Stored items
************
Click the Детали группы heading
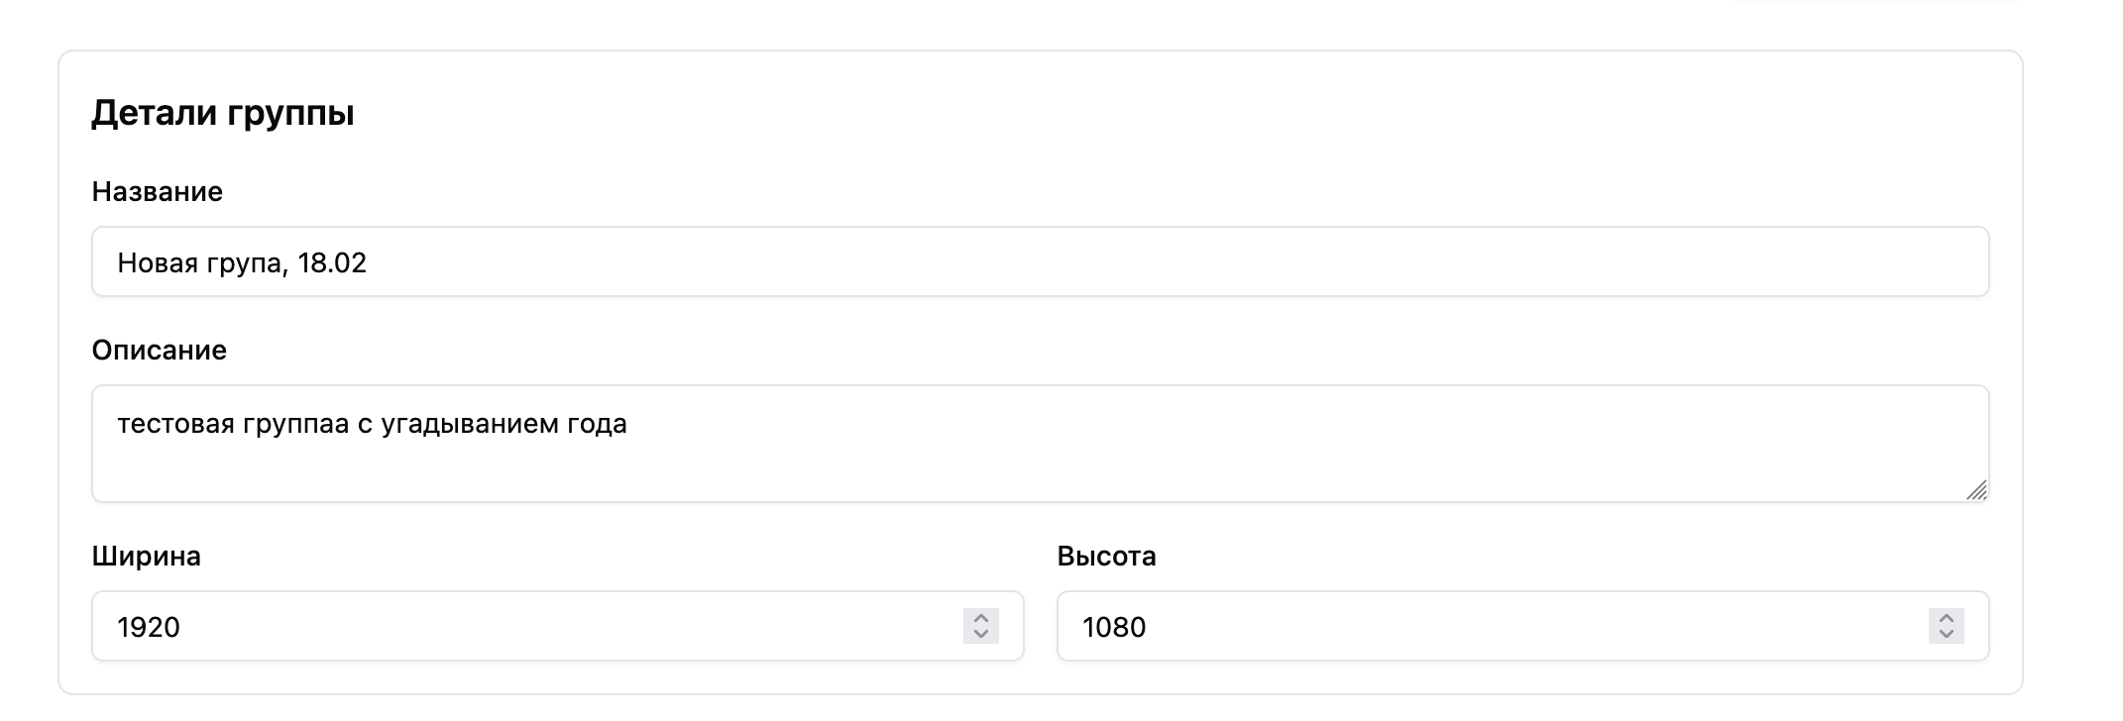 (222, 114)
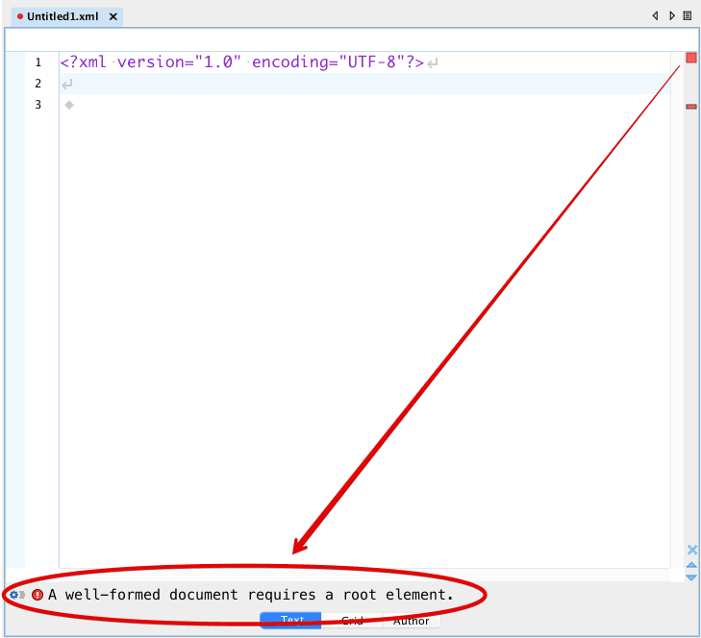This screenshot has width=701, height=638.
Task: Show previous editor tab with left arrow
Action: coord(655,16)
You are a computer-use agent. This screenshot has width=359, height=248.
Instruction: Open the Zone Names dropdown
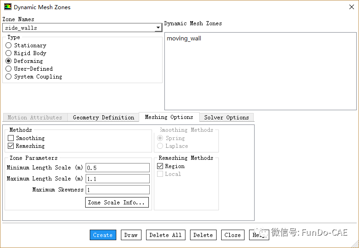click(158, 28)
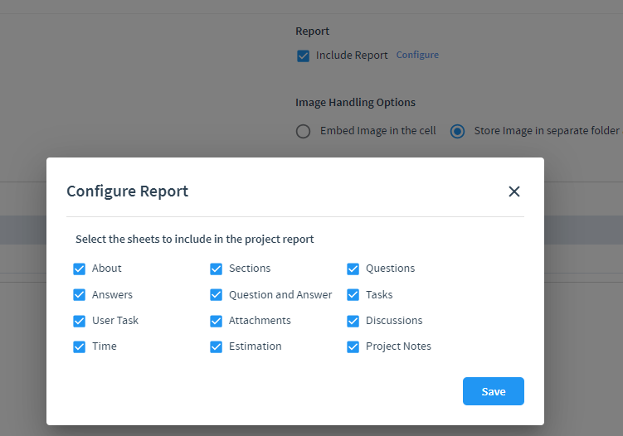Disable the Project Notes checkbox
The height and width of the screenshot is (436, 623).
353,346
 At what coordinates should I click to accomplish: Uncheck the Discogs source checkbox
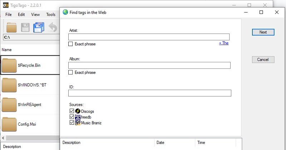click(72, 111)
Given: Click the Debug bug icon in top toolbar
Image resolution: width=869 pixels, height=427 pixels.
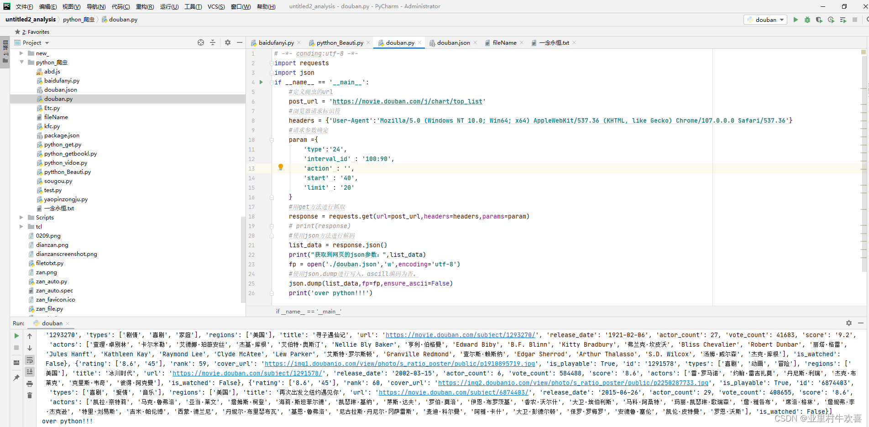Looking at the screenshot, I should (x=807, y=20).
************
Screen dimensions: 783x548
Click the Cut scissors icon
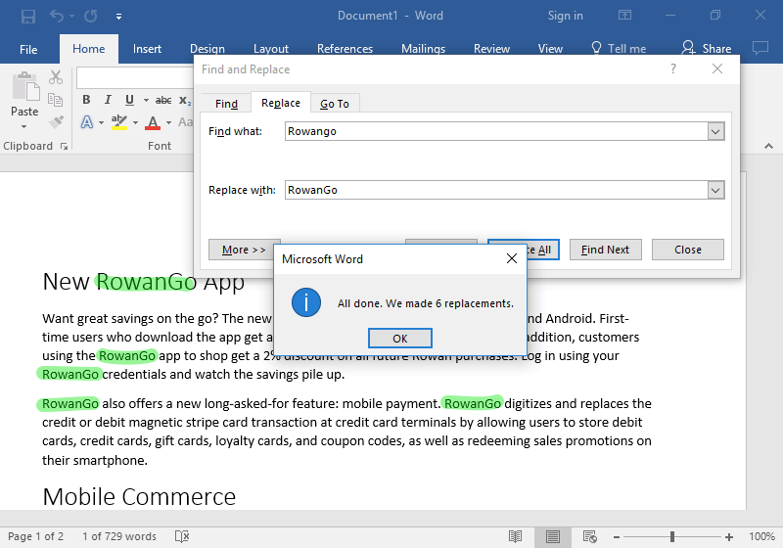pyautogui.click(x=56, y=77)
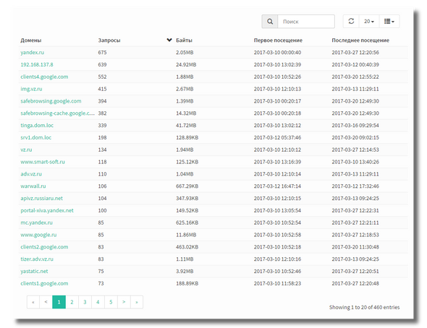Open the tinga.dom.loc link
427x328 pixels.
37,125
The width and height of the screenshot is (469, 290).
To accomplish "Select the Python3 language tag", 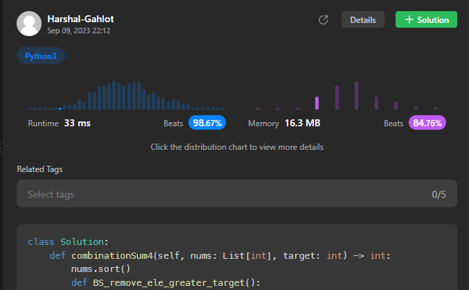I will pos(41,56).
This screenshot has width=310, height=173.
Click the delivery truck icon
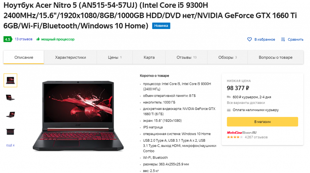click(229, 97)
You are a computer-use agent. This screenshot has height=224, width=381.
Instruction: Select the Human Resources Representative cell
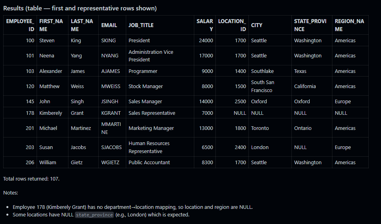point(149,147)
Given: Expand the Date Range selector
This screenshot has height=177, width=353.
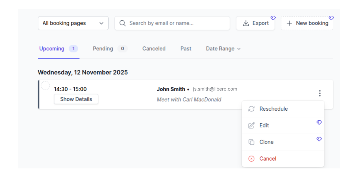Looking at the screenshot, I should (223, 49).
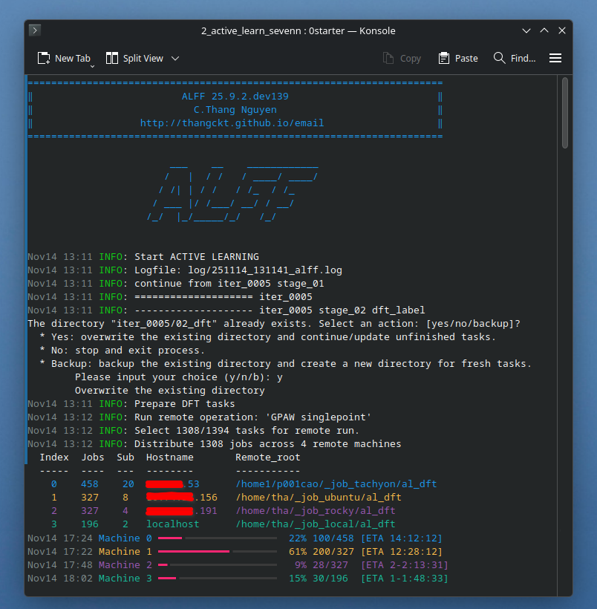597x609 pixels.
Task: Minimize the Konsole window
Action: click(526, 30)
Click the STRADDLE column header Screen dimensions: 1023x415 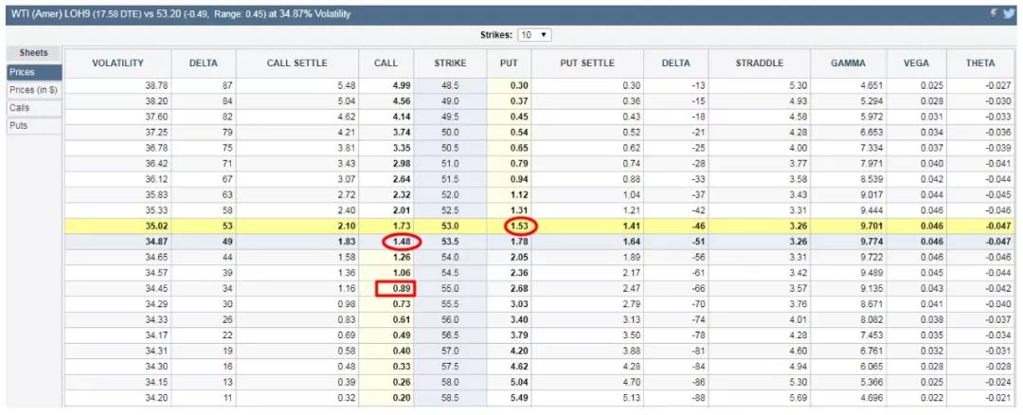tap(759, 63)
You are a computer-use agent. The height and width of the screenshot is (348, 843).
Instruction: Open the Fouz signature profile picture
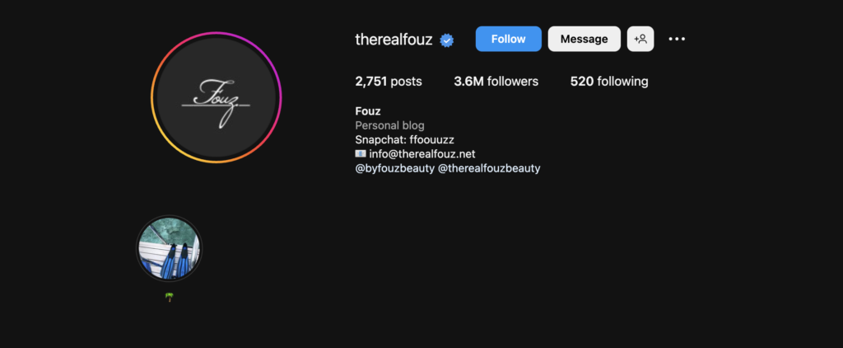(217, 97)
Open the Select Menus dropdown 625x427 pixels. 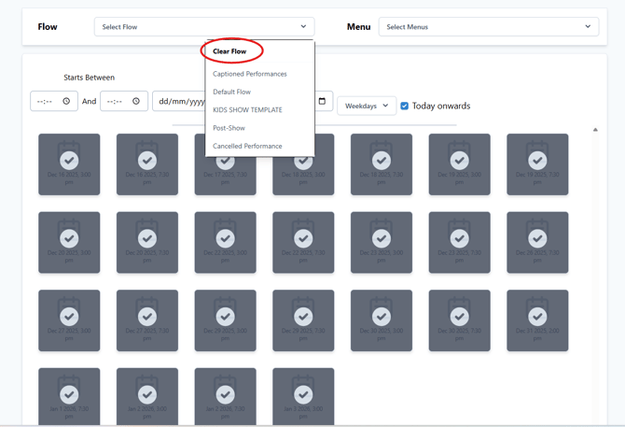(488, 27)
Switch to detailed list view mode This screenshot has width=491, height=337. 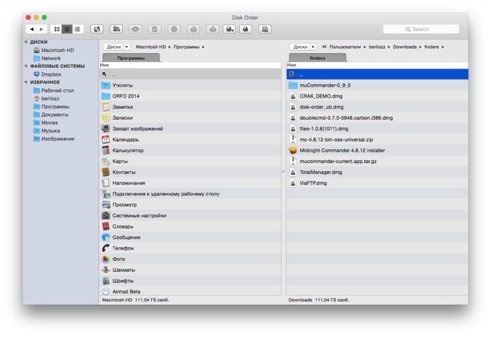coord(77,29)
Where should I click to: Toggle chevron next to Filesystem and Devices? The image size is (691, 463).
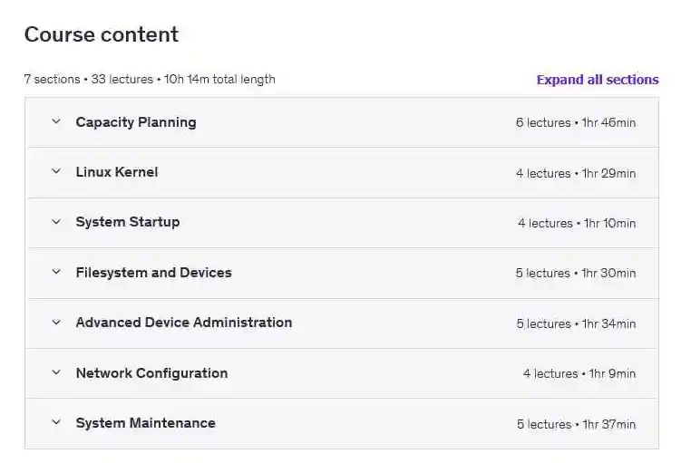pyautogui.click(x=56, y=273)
************
◆ **TASK DESCRIPTION**: Each line that holds the word "computer" should be extracted from the records.

◆ **SOLUTION TO THIS TASK**:
You are a computer-use agent. This screenshot has width=359, height=248.
You are a computer-use agent. This screenshot has height=224, width=381.
You are a computer-use agent. The height and width of the screenshot is (348, 843).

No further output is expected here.